Il prossimo 5 aprile, Mace, al secolo Simone Benussi, pubblicherà il suo nuovo progetto che si chiama “Maya”, che arriva a due anni del precedente lavoro “Oltre”. Il produttore milanese, estremamente legato agli aspetti più psichedelici, onirici e spirituali della produzione musicale, è da diversi anni uno dei Dj più celebri della scena italiana. Il disco, fruibile sia in streaming che in formato materiale tramite cd o vinile, è stato anticipato dall’uscita del singolo “Non mi riconosco”, realizzato con la collaborazione di Salmo e centomilacarie.

Il disco Maya

Come risulta facile immaginarsi per chi conosce i precedenti lavori di Mace, Maya sarà un lungo viaggio nella psiche, nella spiritualità e nell’immaginazione umana. La parola Maya, inoltre, è induista e si può tradurre come “inganno”, di ciò che noi reputiamo come reale ma che invece è solo una minuscola porzione della realtà.
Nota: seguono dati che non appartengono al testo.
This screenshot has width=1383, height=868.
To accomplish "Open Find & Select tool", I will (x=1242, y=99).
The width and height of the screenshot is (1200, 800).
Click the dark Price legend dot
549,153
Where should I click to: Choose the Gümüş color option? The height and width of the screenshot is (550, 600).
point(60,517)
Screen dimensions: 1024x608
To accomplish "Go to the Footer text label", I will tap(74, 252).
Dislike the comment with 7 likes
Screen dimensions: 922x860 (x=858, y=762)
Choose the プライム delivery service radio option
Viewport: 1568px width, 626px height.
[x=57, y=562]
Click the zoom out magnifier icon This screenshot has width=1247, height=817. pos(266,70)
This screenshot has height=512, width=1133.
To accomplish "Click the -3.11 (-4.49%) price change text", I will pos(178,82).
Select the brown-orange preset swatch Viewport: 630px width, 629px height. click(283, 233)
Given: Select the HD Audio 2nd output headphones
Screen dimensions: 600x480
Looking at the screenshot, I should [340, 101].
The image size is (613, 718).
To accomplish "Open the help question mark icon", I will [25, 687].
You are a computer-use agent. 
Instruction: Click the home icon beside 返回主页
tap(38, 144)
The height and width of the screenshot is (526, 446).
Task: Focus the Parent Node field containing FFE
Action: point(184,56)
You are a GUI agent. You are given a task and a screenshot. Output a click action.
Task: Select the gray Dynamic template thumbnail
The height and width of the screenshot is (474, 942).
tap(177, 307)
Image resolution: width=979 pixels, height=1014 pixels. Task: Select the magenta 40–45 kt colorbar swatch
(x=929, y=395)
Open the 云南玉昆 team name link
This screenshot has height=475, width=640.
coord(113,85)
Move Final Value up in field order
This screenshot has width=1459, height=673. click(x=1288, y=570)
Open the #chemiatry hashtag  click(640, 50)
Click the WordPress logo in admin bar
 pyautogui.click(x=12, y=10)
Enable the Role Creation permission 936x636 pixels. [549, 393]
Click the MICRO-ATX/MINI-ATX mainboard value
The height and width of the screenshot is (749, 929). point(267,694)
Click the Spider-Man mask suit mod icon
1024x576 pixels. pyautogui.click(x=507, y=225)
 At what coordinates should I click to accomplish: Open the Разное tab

Con Maya, Mace torna ad introdurre la forma cantata in un proprio disco, come non succedeva da Obe, uscito nel 2021 e che presentava al suo interno la hit “La canzone nostra“.

Le parole di Mace

“Volevo approcciarmi a un disco totalizzante, che nascesse dal contatto, non da tanti mattoncini separati. È una modalità molto diversa rispetto a quella che è in voga oggi: non singole session, ma periodi di vita vissuta insieme 24 ore al giorno per diversi giorni, nei colori delle campagne toscane, condividendo praticamente tutto, come un collettivo degli anni ‘70.
In particolare”
continua il producer milanese” avevo in mente i Funkadelic e il rock psichedelico, ma spesso non davo alcuna indicazione precisa: volevo che la musica si materializzasse, e noi fossimo semplicemente delle antenne, pronte a canalizzarla. Tante delle idee in “M AYA” sono apparse così, dall’interazione tra i musicisti più talentuosi che conosco, all’interno di una stanza piena di strumenti musicali: sintetizzatori, strumenti indiani, fiati, arpe, chitarre, percussioni africane…ci sentivamo come i Pink Floyd a Pompei“.